The Hexenwitchs hexplex.
  • Oregon Painting Society
  • The Hexenwitch's hexplex.

Yesterday I posted a write-up of the Templeton Building's Portland2010 exhibits. In that write-up I focus a good bit on Oregon Painting Society's Hexenhouse, and "the crash" to Jenene Nagy's Tidal. Just now I got an e-mail from Jason Traeger of Oregon Painting Society, not only informing me of an artist talk OPS is giving tonight (7 pm at the Templeton Building, along with Jenene Nagy and Damien Gilley) but also passing along an artist statement for Hexenhouse, which I had asked for a few days ago. The artist statement was just too good not to post, and it clears up a lot of what seemed random before (a strange foggy room with blinky lights and ambient sounds?). Go, artist statement, clarify the details!

HexenHouse Statement:

Mildred is a witch. Just a regular witch trying to live a regular witch life. Problem is, the inside of her house has a tendency to turn into a black hole.
HEXENHOUSE!

With Hexenhouse we present our most expansive and immersive environment yet. Hexenhouse is a house. It's also a game room, a garden, a jungle, an ocean under the stars and a metaphysical Hawaiian chill zone.

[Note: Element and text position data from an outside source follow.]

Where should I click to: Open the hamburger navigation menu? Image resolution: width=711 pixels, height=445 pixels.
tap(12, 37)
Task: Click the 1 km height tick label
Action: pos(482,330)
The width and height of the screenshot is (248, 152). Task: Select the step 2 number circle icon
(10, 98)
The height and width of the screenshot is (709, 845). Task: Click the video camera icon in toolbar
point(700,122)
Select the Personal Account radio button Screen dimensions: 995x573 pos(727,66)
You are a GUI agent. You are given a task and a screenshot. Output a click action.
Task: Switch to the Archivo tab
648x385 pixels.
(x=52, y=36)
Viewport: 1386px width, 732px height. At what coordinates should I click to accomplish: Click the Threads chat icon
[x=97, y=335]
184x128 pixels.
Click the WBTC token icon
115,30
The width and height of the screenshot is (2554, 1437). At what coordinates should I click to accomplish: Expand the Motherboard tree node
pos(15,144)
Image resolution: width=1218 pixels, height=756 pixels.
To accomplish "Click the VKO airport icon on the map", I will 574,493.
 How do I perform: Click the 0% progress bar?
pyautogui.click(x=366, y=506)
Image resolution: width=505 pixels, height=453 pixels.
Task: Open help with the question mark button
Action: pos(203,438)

After checking into your hotel at Waikiki beach, you decide to sit down and enjoy a nice, light beer. As you rest in the warm sun, the squirrely tones of slack-key guitar seem to be slowly slipping away from you, and you begin to notice a distinctively fractal-like pattern amongst the palm leaves.
HEXENHOUSE!

The vast space of the Templeton building gives us a chance to explore the collage-like collision of style which is integral to our group practice on a larger scale than ever before. We've united the pastoral, earthy atmosphere of our early work, the dark retro-futurist aesthetic of our recent shows, with our passion for domestic design.

The bone-chilling clowns square off against the dead-in-the-eyes inbreds in a mannered competition of grace and form.
HEXENHOUSE!

With Hexenhouse we continue to work with interactive electronic musical technology, but this time the interface is the room itself. The question is: are you playing Hexenhouse, or is Hexenhouse playing you?
HEXENHOUSE!

For directions to the Templeton Building, see my write-up from yesterday, paragraph two.